### The problem
Go through the material line by line and copy each one with the word "agent".

### Data supplied

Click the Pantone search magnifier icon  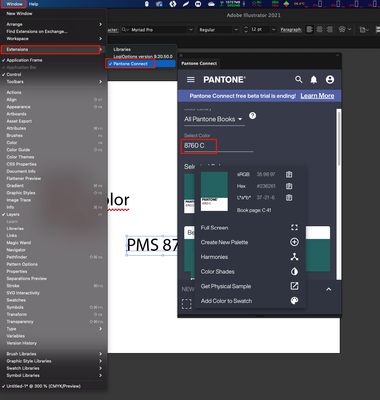[299, 79]
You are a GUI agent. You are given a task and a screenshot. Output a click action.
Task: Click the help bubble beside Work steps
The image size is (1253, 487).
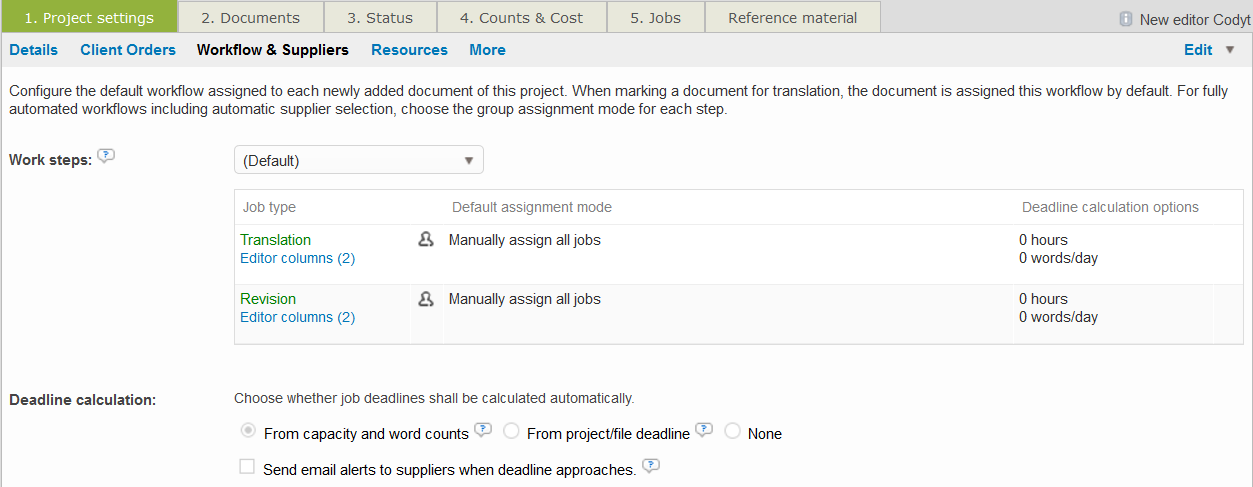[x=106, y=156]
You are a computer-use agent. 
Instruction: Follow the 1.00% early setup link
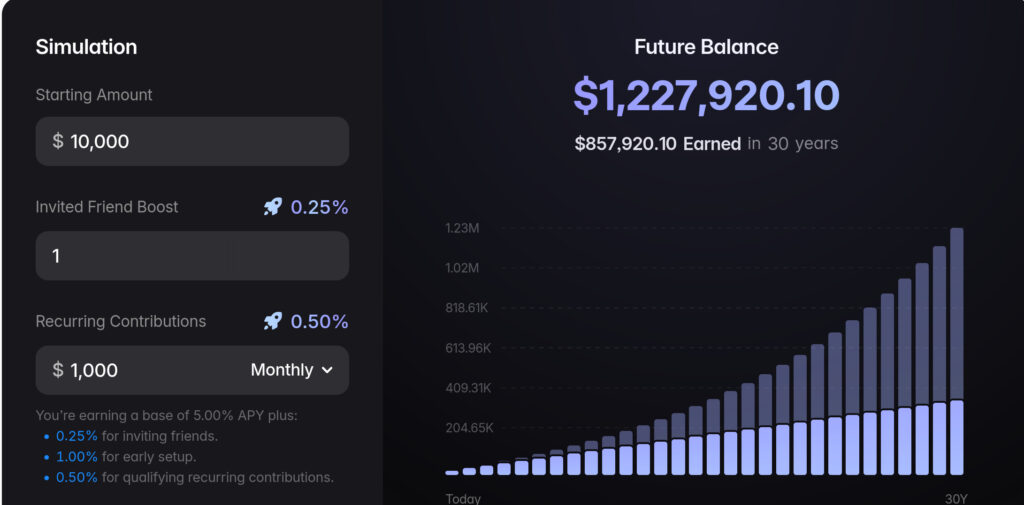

### Answer to this task
You are a GUI agent. You are given a task and a screenshot. Output a click action.
You are a computer-use agent. 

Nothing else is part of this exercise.